*** Opening of Records supplied ***

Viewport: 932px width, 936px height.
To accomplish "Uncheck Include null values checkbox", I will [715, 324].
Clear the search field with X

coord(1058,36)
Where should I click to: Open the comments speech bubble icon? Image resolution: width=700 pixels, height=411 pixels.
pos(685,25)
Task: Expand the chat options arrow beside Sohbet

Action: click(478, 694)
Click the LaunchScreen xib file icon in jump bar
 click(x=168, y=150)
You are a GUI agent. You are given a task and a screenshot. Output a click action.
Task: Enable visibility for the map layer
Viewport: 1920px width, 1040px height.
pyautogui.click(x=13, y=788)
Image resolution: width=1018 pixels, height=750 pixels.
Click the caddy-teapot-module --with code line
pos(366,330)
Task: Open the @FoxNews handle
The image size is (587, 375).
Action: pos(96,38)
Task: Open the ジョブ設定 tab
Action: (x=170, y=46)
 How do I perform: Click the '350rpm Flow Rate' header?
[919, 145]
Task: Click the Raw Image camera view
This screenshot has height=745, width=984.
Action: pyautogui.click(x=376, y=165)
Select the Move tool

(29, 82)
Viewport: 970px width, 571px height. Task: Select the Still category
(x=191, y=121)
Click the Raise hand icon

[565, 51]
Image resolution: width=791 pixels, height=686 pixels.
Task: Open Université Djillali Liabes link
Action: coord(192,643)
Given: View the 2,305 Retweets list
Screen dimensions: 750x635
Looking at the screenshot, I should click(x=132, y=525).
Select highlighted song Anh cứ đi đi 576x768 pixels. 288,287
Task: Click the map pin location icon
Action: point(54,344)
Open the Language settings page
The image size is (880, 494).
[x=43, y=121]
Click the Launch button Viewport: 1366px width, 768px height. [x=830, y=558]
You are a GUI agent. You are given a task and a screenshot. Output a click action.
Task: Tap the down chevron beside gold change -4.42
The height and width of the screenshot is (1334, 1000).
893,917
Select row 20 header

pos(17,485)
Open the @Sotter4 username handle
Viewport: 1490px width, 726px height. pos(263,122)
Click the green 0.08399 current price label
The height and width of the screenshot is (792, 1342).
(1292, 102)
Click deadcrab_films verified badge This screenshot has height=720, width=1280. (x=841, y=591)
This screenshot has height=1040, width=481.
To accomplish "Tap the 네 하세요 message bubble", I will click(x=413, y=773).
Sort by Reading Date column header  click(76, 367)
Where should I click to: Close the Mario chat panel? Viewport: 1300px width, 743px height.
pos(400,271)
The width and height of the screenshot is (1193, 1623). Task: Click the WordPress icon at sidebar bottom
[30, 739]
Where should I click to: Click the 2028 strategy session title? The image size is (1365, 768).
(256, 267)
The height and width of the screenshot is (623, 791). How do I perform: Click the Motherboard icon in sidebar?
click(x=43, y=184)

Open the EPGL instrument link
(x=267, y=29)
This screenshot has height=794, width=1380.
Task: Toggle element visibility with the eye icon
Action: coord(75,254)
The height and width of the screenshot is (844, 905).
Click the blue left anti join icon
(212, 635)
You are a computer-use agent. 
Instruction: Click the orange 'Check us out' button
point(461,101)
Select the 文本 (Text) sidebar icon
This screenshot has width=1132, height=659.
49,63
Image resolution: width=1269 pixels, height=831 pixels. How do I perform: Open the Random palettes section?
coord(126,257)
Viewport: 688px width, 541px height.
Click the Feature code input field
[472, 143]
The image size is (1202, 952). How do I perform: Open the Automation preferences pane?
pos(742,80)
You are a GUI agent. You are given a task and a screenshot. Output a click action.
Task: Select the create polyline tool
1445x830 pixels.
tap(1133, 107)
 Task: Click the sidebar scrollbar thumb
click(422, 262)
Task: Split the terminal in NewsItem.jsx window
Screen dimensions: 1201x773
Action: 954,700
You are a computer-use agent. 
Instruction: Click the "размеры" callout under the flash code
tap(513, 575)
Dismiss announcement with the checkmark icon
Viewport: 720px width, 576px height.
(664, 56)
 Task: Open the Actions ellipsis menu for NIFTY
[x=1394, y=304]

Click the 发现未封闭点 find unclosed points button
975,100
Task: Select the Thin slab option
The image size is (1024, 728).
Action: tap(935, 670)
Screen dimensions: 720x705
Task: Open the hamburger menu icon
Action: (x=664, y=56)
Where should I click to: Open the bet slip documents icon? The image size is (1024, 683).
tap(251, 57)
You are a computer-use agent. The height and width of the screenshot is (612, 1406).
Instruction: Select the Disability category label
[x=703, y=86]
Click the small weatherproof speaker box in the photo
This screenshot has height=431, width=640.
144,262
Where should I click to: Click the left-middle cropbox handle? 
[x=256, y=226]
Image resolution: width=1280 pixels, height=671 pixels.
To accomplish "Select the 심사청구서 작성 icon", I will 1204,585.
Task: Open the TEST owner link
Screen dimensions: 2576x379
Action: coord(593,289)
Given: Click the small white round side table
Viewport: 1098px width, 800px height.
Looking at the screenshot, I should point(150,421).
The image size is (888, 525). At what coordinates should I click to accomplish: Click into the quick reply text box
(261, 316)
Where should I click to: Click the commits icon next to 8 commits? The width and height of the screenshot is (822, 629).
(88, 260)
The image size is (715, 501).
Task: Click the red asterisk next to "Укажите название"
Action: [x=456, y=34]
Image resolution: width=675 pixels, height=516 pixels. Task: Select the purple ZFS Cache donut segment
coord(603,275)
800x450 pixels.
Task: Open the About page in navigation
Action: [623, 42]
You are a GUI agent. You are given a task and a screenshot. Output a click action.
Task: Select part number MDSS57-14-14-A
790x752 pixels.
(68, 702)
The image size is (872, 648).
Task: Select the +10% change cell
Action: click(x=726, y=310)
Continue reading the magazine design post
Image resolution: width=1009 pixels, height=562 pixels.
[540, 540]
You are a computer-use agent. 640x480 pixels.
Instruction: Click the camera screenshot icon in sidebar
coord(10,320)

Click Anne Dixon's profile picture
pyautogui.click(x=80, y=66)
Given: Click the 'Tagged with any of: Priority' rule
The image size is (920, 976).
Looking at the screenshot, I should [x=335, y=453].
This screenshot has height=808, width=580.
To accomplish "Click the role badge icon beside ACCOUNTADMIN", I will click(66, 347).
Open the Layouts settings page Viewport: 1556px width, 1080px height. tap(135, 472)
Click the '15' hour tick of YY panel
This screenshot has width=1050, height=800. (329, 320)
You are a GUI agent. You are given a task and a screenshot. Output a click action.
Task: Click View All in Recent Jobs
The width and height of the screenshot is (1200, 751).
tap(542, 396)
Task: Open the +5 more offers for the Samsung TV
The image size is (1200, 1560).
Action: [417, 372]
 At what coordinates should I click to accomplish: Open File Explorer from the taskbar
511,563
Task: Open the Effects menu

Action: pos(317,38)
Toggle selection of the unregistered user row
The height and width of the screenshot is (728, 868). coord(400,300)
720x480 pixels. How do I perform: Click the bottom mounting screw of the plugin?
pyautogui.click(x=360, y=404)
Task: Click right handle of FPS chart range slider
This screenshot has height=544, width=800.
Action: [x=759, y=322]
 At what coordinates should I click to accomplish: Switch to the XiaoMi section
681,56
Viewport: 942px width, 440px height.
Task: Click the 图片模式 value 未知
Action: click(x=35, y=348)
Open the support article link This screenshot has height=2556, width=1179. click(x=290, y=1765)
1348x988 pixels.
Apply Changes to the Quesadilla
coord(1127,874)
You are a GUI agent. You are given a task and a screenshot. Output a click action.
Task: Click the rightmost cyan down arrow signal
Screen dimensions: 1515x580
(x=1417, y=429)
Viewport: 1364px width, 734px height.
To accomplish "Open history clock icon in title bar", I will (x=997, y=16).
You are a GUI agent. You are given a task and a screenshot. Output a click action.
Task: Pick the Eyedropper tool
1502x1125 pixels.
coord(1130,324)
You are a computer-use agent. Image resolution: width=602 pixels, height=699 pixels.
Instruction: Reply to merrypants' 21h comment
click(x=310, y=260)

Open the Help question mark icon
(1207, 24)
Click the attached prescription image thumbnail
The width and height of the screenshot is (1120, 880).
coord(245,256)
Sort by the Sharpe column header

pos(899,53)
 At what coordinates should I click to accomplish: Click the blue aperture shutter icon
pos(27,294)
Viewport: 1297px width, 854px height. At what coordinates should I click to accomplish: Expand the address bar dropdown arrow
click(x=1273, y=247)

*** Close of Records supplied ***

## What the task requires:
An exact copy of the lines above between the line holding "Task: Select the Thin slab option" and the line holding "Given: Click the small white round side table", inclusive, is the whole answer.

## Answer section:
Task: Select the Thin slab option
The image size is (1024, 728).
Action: tap(935, 670)
Screen dimensions: 720x705
Task: Open the hamburger menu icon
Action: (x=664, y=56)
Where should I click to: Open the bet slip documents icon? The image size is (1024, 683).
tap(251, 57)
You are a computer-use agent. The height and width of the screenshot is (612, 1406).
Instruction: Select the Disability category label
[x=703, y=86]
Click the small weatherproof speaker box in the photo
This screenshot has height=431, width=640.
144,262
Where should I click to: Click the left-middle cropbox handle? 
[x=256, y=226]
Image resolution: width=1280 pixels, height=671 pixels.
To accomplish "Select the 심사청구서 작성 icon", I will 1204,585.
Task: Open the TEST owner link
Screen dimensions: 2576x379
Action: coord(593,289)
Given: Click the small white round side table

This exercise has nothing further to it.